It's hard to get credit for work people don't know you are doing, so I wanted to take a few minutes and show you my work. I wonder if you are doing any work like this, too?
- I've spent most of my life trying to convince people that I'm smart, in no small part because they frequently speak to me as though I'm stupid.
- I've spent just as much of my life convincing people that I do work HARD, because I'm talked to as though I'm lazy.
- You don't want to know how many hours I've wasted explaining that I'm an adult, because I'm addressed as though I'm a petulant child.
This work is exhausting. Last August I was in unbelievable pain when yet again I found myself convincing someone that I wasn't having fun; that being in that much pain was a living hell, being unable to play with my children was a living hell, that not working was starting to turn into a living hell because my life was quickly becoming Netflix and Facebook. I was alone in my bed 21 hours per day, this did not in any way feel like a vacation. Why did I have to keep explaining that?? That's when I hit the wall. That's when I was done.
Let that sink in: I'm hyperactive, so much so it's almost a joke that I needed to
'come out' about having ADHD
, and I run marathons in my spare time...and people still looked at me and saw weakness, not the burden that had rendered a hyperactive marathon-running mom of 4, convalescent. That's what we mean when we talk about privilege: not having to ask for validation; not having to overcome negative perceptions or defend oneself. Privilege is when the story is about the burden rather than the reaction of the burdened. Not having to prove anything, to be taken at your word is a privilege afforded to very few. I'm not sure it's ever truly
been awarded to me
When I say I hit the wall, I mean I was tired of convincing anyone that my burden was real, that my work was hard and my efforts 100%, that I wasn't in fact low-key enjoying an 8-month vacation in bed watching Netflix, that this was the toughest period of my life to date. In Coach Sarah's weekly newsletter (
if you haven't read it yet) she talks about DNFing the academic job market and how she is still justifying that painful choice to people who know her well; the assumption is never that quitting is the hardest choice she ever made or that maybe she was right to do it. Other people's assumptions about us should never outweigh our reality, but they do...no matter what we do.
We see you. We see all that you are up against. Your feelings are valid. Those pressures are real. Your work is SPECTACULAR. You aren't lazy or weak, and you don't make excuses. We hear the privilege embedded in all messaging in the running community and fitness industry, and we are ready to call out every single bit of it. We are ready to start pushing back, reclaiming our time, creating a safe space for EVERYONE in the fitness world.
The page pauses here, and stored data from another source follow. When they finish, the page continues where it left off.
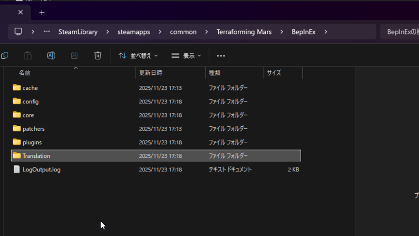Go to steamapps in address bar
The height and width of the screenshot is (236, 419).
[x=133, y=32]
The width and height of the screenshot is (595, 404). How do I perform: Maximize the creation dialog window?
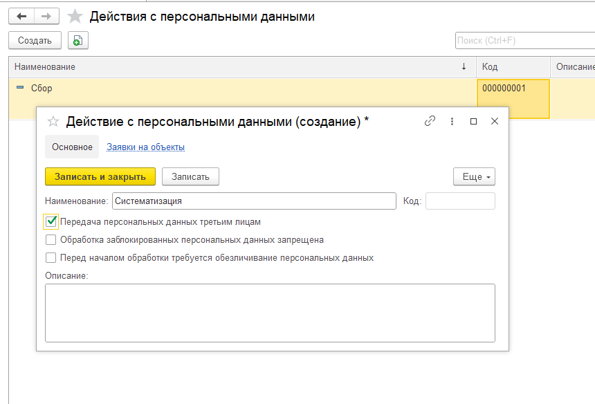[x=473, y=121]
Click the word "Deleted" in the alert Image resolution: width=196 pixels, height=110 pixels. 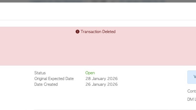pos(109,32)
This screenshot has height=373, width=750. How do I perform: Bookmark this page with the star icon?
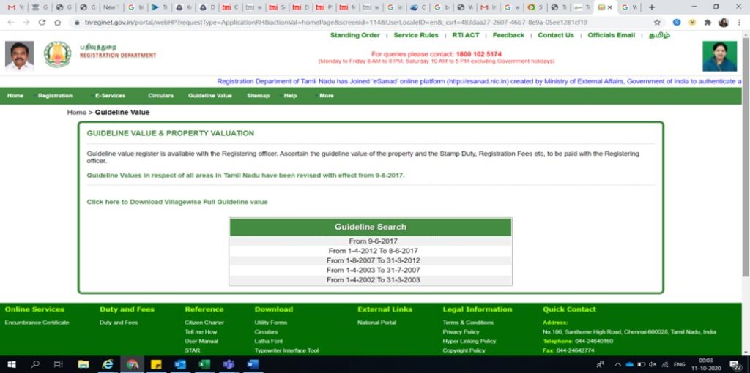coord(657,23)
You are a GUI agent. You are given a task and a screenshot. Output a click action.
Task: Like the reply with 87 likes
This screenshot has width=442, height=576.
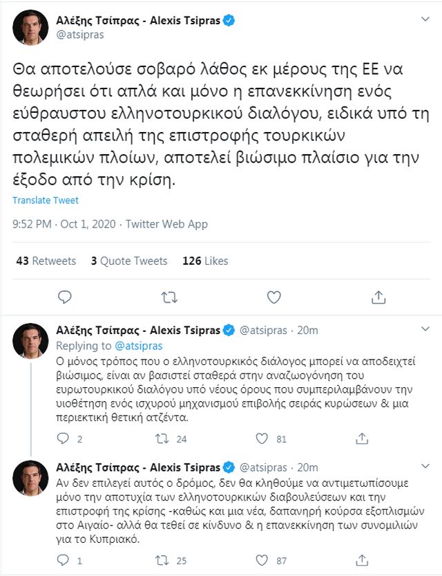click(x=262, y=560)
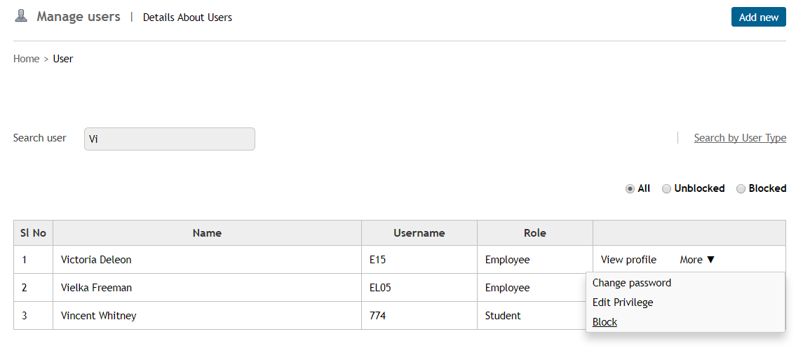
Task: Select Block from the More menu
Action: coord(605,322)
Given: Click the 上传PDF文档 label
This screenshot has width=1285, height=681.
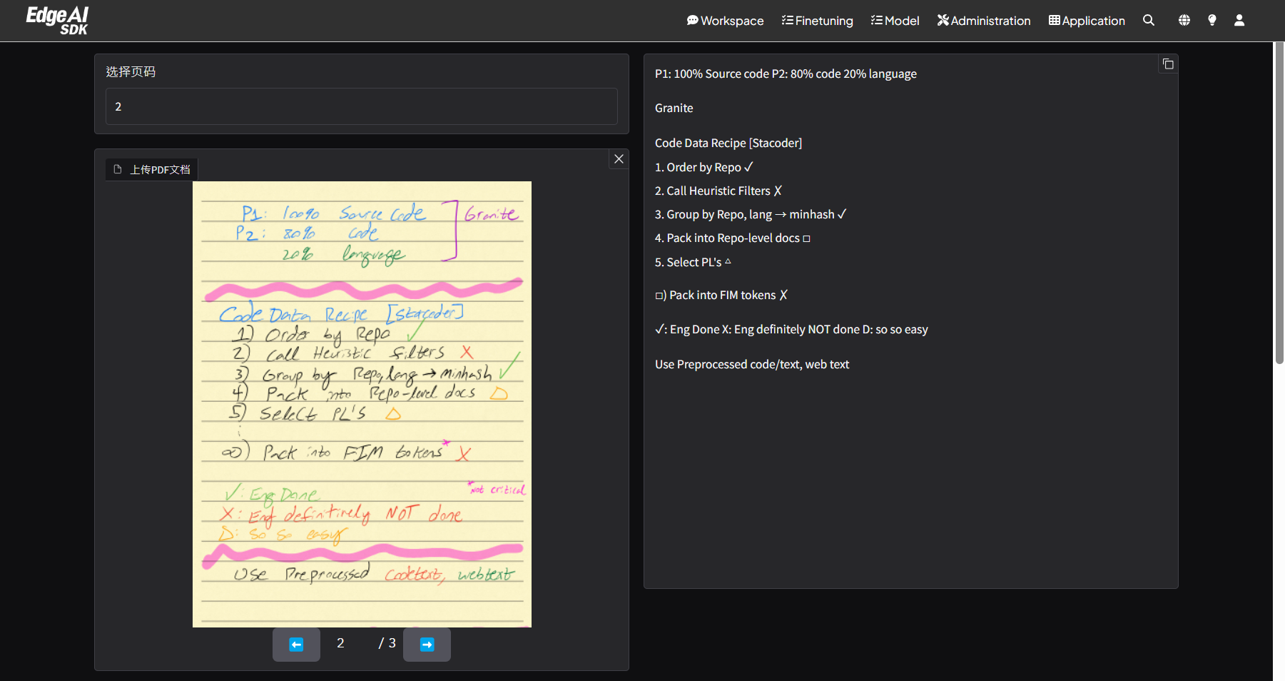Looking at the screenshot, I should point(152,170).
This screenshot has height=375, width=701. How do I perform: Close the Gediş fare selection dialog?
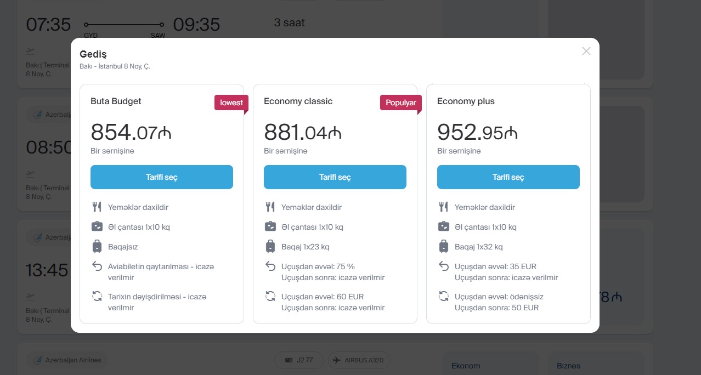pos(586,51)
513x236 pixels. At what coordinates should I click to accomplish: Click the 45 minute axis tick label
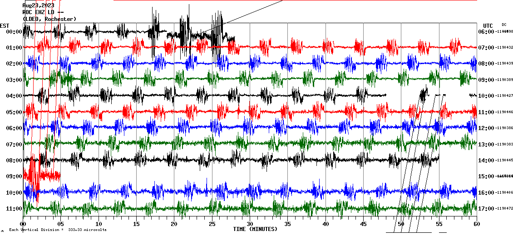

If you've found yourself hitting the wall in any area of your life, we hope some of our messaging helps you get through. We're never really talking about the running. Whether you are able to run right now or not, whether you've hit the wall or sail past it without ever seeing it, we are here for you, helping with the hard stuff, through every stage in your journey, profoundly grateful you have chosen to be tethered to the community we are building.